**TASK REQUIREMENTS:** Reproduce the data that follows character for character, but omit its pictures.

*** Block opens ***

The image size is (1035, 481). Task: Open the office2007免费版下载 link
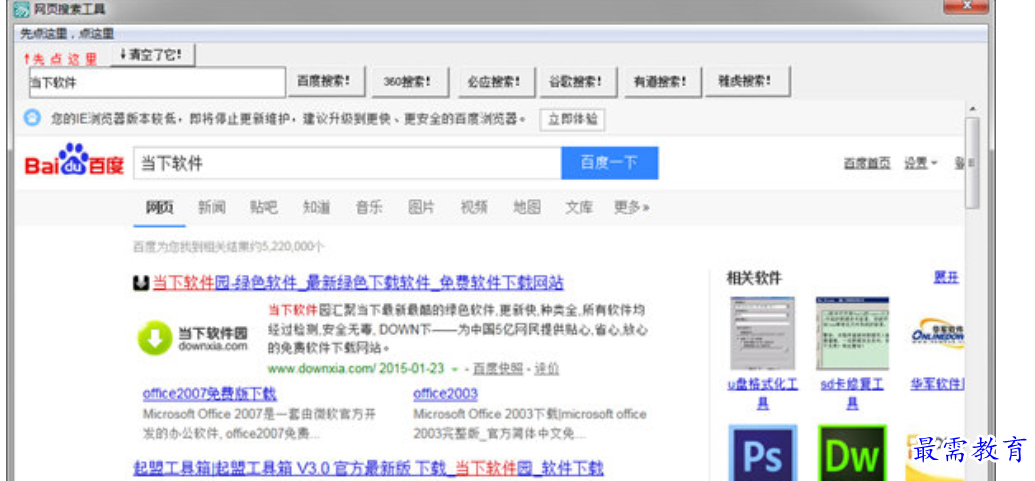(209, 394)
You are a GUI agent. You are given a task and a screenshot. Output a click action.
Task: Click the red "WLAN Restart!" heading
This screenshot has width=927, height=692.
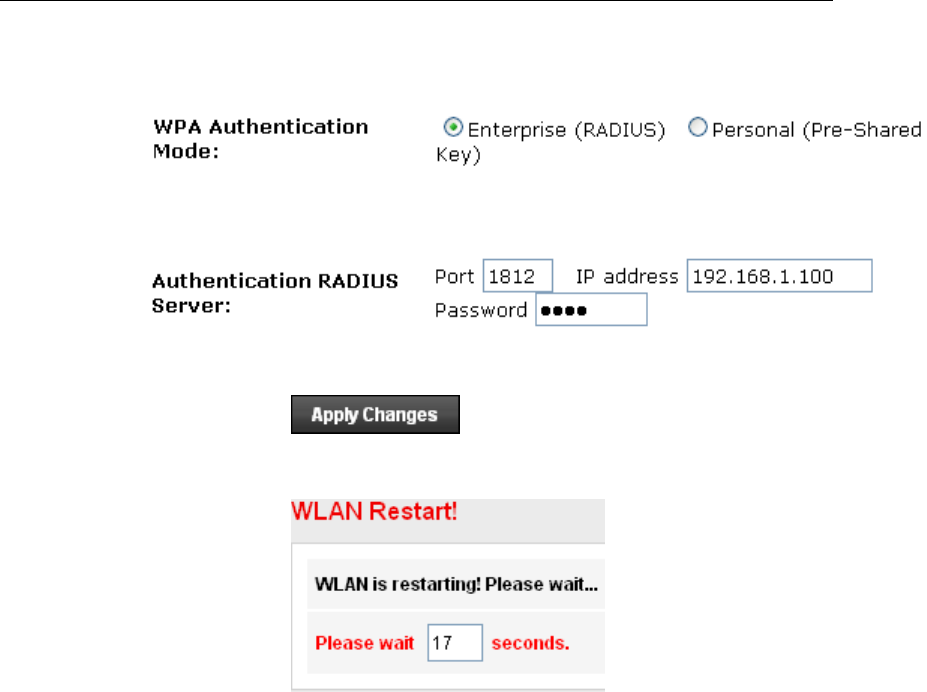point(374,512)
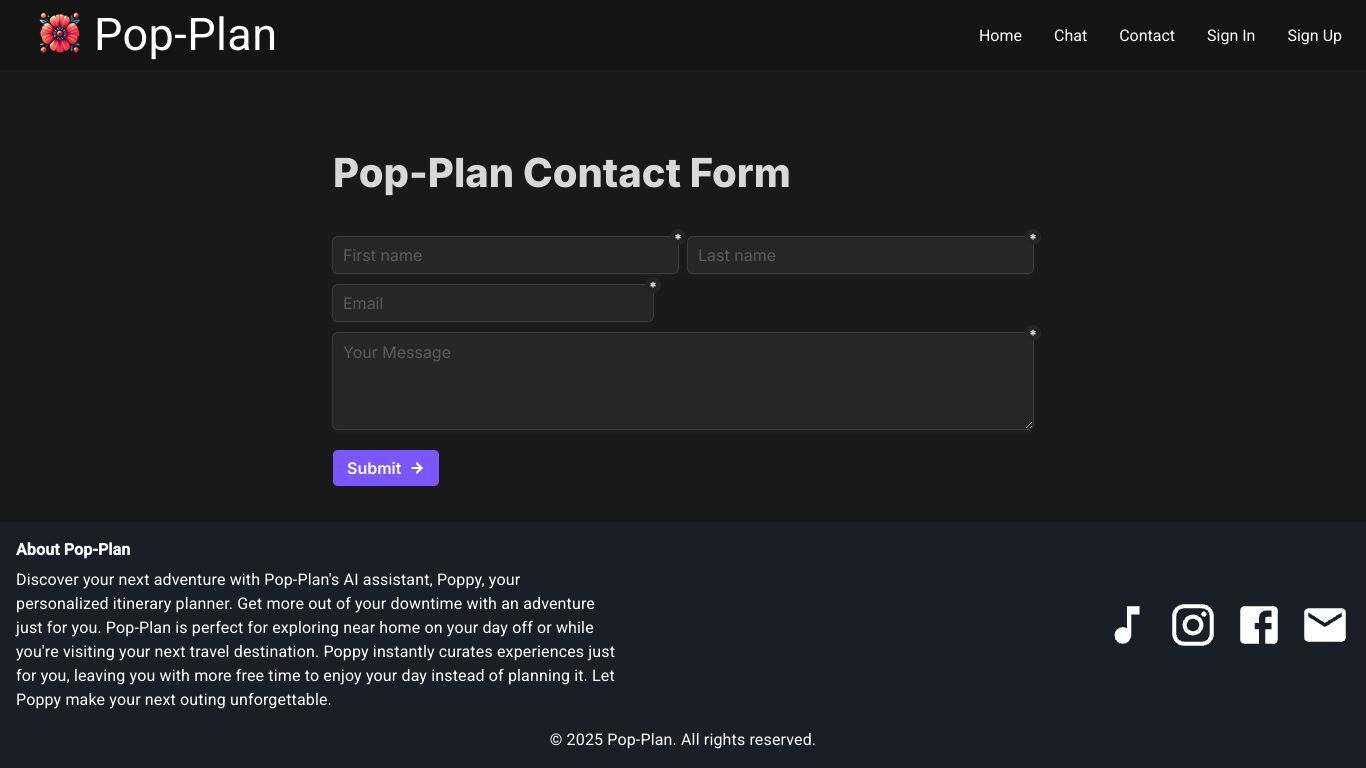
Task: Open the Instagram icon in footer
Action: (x=1193, y=625)
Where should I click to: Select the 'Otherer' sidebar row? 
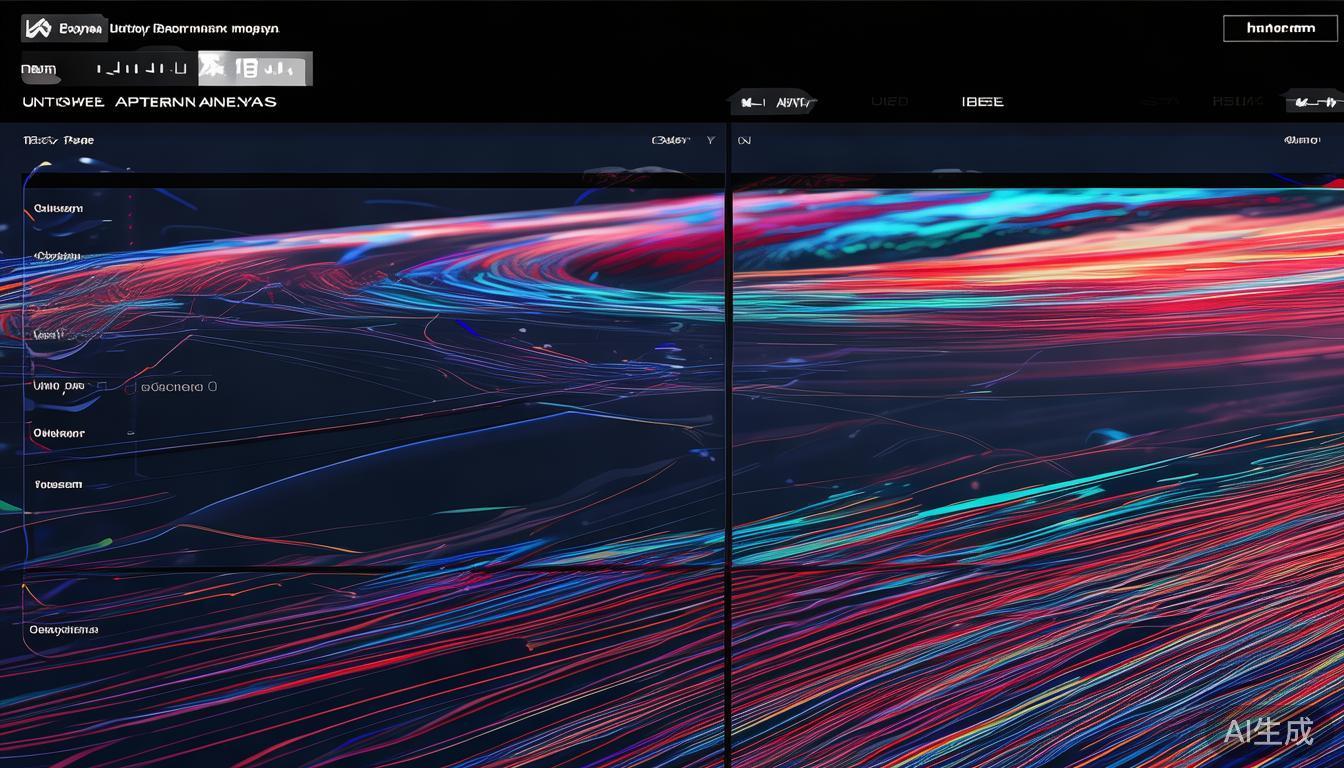59,434
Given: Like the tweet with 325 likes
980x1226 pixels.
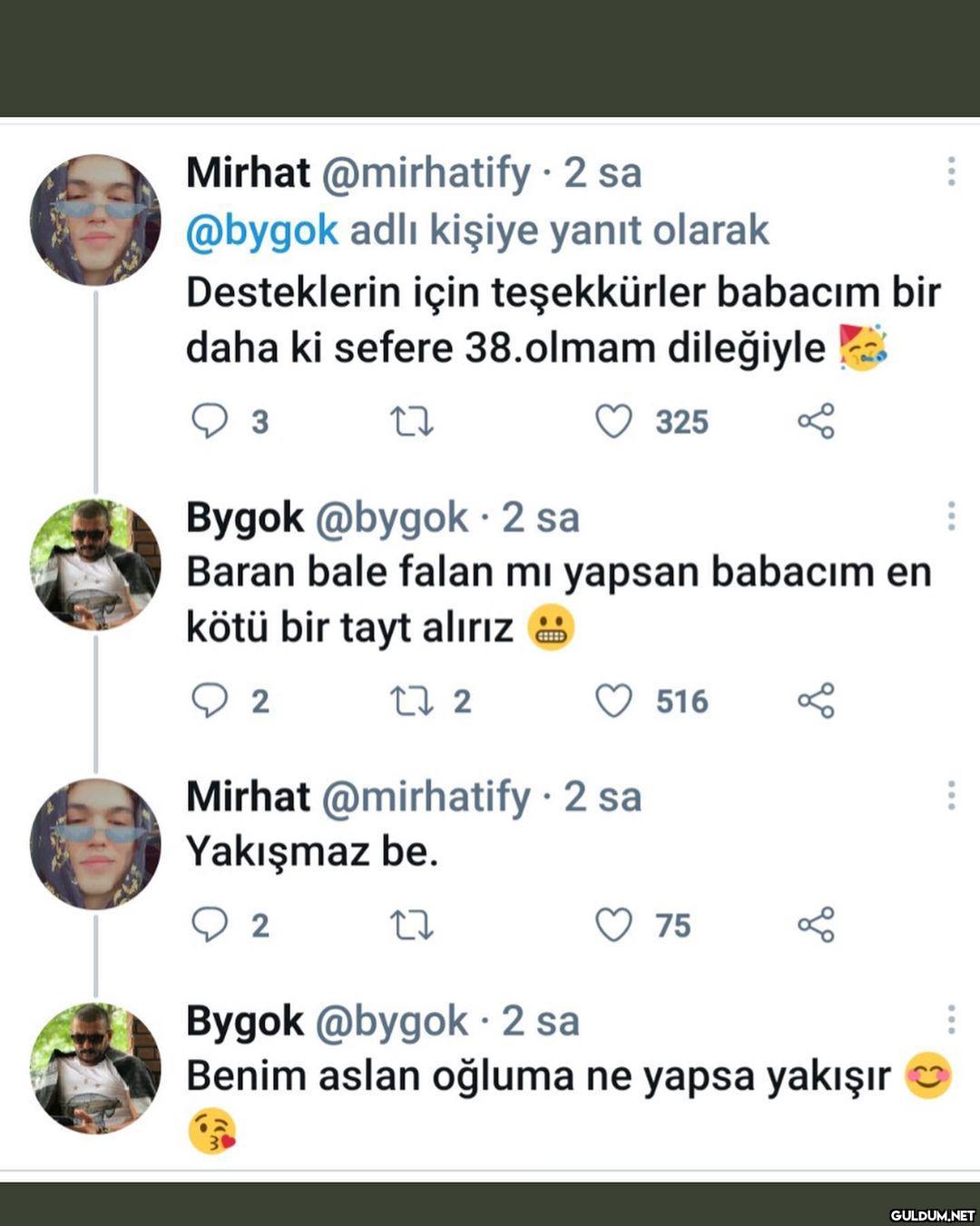Looking at the screenshot, I should tap(613, 422).
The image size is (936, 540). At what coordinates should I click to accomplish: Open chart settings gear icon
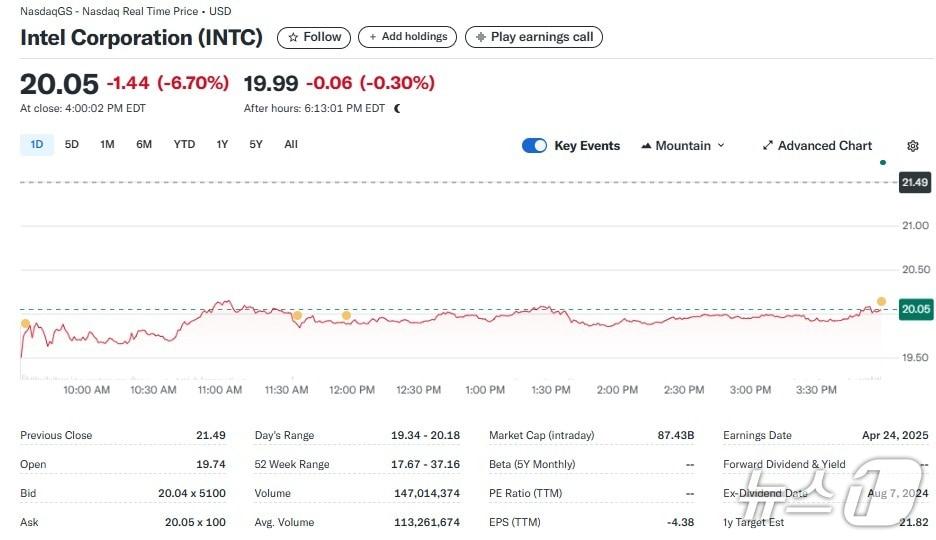pos(912,146)
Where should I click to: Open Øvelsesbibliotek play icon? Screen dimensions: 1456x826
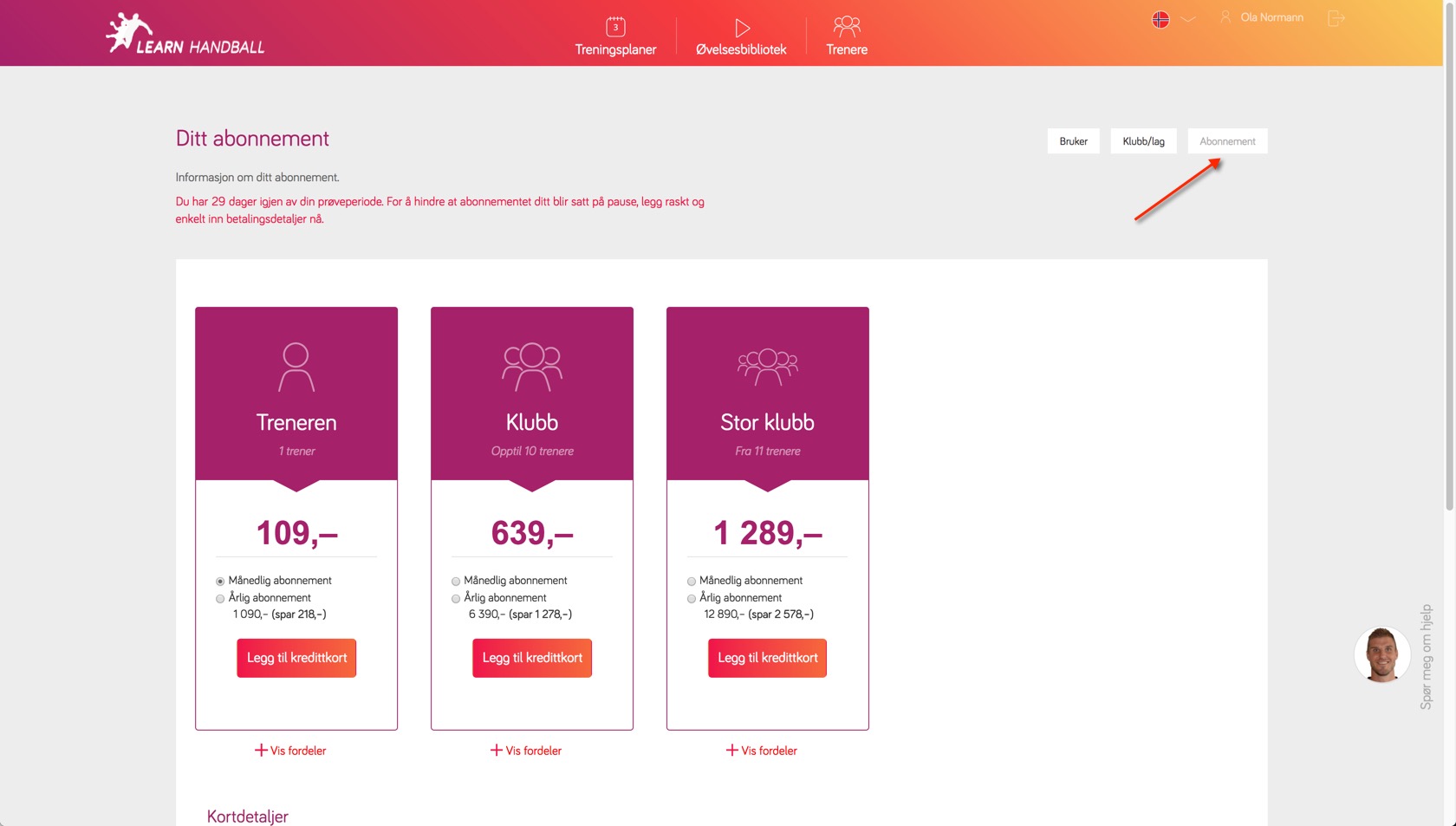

*** Block closes ***

**TASK RESULT:**
The image size is (1035, 481). Task: Open the office2007免费版下载 link
(209, 394)
You are a GUI agent. You are given a task and a screenshot. Output a click action.
Task: Click the red "WLAN Restart!" heading
This screenshot has width=927, height=692.
point(374,512)
Task: Open the Instagram icon in footer
Action: (x=1193, y=625)
Where should I click to: Select the 'Otherer' sidebar row? 
59,434
Given: Like the tweet with 325 likes
980x1226 pixels.
Looking at the screenshot, I should tap(613, 422).
The image size is (936, 540). At what coordinates should I click to accomplish: Open chart settings gear icon
pos(912,146)
Where should I click to: Open Øvelsesbibliotek play icon? Screen dimensions: 1456x826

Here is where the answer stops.